• **操作说明**: 把下面列表中的"checkbox"一律换成"tick box"，其余内容原样保留，重新写出这些行。

• **数据行**:
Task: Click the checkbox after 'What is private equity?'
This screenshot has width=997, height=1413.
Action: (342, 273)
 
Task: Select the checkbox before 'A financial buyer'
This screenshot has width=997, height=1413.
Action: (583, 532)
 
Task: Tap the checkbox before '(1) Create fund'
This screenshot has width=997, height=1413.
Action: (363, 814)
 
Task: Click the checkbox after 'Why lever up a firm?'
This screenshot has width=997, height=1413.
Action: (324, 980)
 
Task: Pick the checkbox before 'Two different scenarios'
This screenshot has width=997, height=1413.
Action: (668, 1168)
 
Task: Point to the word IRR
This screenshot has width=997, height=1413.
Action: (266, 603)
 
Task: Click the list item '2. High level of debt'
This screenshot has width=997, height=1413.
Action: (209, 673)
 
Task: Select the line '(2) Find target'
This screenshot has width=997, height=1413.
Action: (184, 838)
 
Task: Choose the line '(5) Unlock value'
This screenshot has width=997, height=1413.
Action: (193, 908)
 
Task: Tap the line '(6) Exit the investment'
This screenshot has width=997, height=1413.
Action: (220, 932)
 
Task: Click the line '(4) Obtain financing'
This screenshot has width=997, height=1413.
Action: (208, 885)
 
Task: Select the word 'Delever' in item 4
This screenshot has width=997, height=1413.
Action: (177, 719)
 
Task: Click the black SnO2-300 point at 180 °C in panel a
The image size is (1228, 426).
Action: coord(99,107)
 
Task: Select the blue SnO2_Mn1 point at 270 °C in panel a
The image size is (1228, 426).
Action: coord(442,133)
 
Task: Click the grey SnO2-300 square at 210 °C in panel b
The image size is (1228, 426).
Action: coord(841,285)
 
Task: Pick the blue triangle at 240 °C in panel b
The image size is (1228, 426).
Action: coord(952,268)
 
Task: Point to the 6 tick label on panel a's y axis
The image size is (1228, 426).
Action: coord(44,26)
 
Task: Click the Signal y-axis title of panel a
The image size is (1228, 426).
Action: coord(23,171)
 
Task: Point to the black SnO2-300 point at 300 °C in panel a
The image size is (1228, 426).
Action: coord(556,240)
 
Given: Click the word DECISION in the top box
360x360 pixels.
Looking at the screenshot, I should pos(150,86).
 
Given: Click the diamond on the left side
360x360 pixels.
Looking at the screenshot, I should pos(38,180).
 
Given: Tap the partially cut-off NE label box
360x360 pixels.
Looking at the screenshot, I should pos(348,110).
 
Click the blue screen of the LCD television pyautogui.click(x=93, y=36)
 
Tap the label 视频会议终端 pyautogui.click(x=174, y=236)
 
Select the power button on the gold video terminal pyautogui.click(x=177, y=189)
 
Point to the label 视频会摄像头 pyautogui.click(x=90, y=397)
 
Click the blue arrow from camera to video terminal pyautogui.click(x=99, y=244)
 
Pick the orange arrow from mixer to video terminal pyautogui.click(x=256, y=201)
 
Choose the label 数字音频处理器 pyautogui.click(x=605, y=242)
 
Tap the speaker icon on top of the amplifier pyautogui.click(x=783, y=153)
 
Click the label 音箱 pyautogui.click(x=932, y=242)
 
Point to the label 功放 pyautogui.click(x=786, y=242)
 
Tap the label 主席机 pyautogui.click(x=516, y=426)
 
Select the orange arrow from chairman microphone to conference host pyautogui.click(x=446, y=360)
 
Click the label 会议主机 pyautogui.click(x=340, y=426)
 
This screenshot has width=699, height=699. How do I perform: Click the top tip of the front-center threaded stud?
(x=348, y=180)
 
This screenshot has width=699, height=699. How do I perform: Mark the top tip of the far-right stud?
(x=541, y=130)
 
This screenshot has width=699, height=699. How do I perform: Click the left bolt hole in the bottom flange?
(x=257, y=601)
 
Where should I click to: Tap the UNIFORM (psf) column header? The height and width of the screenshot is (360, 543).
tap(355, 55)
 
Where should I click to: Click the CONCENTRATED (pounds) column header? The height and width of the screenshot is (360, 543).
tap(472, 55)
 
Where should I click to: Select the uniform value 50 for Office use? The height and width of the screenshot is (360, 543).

• **输出结果**:
Task: Click the tick box after 'What is private equity?'
This screenshot has width=997, height=1413.
Action: (342, 273)
 
Task: Select the tick box before 'A financial buyer'
This screenshot has width=997, height=1413.
Action: (583, 532)
 
Task: Tap the tick box before '(1) Create fund'
This screenshot has width=997, height=1413.
Action: (363, 814)
 
Task: Click the tick box after 'Why lever up a firm?'
This screenshot has width=997, height=1413.
Action: (324, 980)
 
Task: Pick the tick box before 'Two different scenarios'
This screenshot has width=997, height=1413.
Action: (668, 1168)
 
Task: Point to the word IRR
This screenshot has width=997, height=1413.
Action: (266, 603)
 
Task: Click the list item '2. High level of debt'
This screenshot has width=997, height=1413.
Action: (209, 673)
 
Task: Select the line '(2) Find target'
This screenshot has width=997, height=1413.
Action: (184, 838)
 
Task: Choose the line '(5) Unlock value'
This screenshot has width=997, height=1413.
Action: (193, 908)
 
Task: Tap the line '(6) Exit the investment'
This screenshot has width=997, height=1413.
Action: (220, 932)
 
Task: Click the line '(4) Obtain financing'
This screenshot has width=997, height=1413.
Action: (208, 885)
 
Task: Select the word 'Delever' in item 4
This screenshot has width=997, height=1413.
Action: (177, 719)
 
Task: Click the black SnO2-300 point at 180 °C in panel a
The image size is (1228, 426).
Action: coord(99,107)
 
Task: Select the blue SnO2_Mn1 point at 270 °C in panel a
The image size is (1228, 426).
Action: coord(442,133)
 
Task: Click the grey SnO2-300 square at 210 °C in panel b
The image size is (1228, 426).
Action: coord(841,285)
 
Task: Pick the blue triangle at 240 °C in panel b
The image size is (1228, 426).
Action: coord(952,268)
 
Task: Point to the 6 tick label on panel a's y axis
The image size is (1228, 426).
Action: coord(44,26)
 
Task: Click the Signal y-axis title of panel a
The image size is (1228, 426).
Action: coord(23,171)
 
Task: Point to the black SnO2-300 point at 300 °C in panel a
The image size is (1228, 426).
Action: coord(556,240)
 
Given: Click the word DECISION in the top box
360x360 pixels.
Looking at the screenshot, I should pos(150,86).
 
Given: Click the diamond on the left side
360x360 pixels.
Looking at the screenshot, I should pos(38,180).
 
Given: Tap the partially cut-off NE label box
360x360 pixels.
Looking at the screenshot, I should pos(348,110).
 
Click the blue screen of the LCD television pyautogui.click(x=93, y=36)
 
Tap the label 视频会议终端 pyautogui.click(x=174, y=236)
 
Select the power button on the gold video terminal pyautogui.click(x=177, y=189)
 
Point to the label 视频会摄像头 pyautogui.click(x=90, y=397)
 
Click the blue arrow from camera to video terminal pyautogui.click(x=99, y=244)
 
Pick the orange arrow from mixer to video terminal pyautogui.click(x=256, y=201)
 
Choose the label 数字音频处理器 pyautogui.click(x=605, y=242)
 
Tap the speaker icon on top of the amplifier pyautogui.click(x=783, y=153)
 
Click the label 音箱 pyautogui.click(x=932, y=242)
 
Point to the label 功放 pyautogui.click(x=786, y=242)
 
Tap the label 主席机 pyautogui.click(x=516, y=426)
 
Select the orange arrow from chairman microphone to conference host pyautogui.click(x=446, y=360)
 
Click the label 会议主机 pyautogui.click(x=340, y=426)
 
This screenshot has width=699, height=699. How do I perform: Click the top tip of the front-center threaded stud?
(x=348, y=180)
 
This screenshot has width=699, height=699. How do I perform: Mark the top tip of the far-right stud?
(x=541, y=130)
 
This screenshot has width=699, height=699. How do I perform: Click the left bolt hole in the bottom flange?
(x=257, y=601)
 
Where should I click to: Tap the UNIFORM (psf) column header? The height and width of the screenshot is (360, 543).
tap(355, 55)
 
Where should I click to: Click the CONCENTRATED (pounds) column header? The height and width of the screenshot is (360, 543).
tap(472, 55)
 
Where should I click to: Select the uniform value 50 for Office use? The height and width of the screenshot is (360, 543).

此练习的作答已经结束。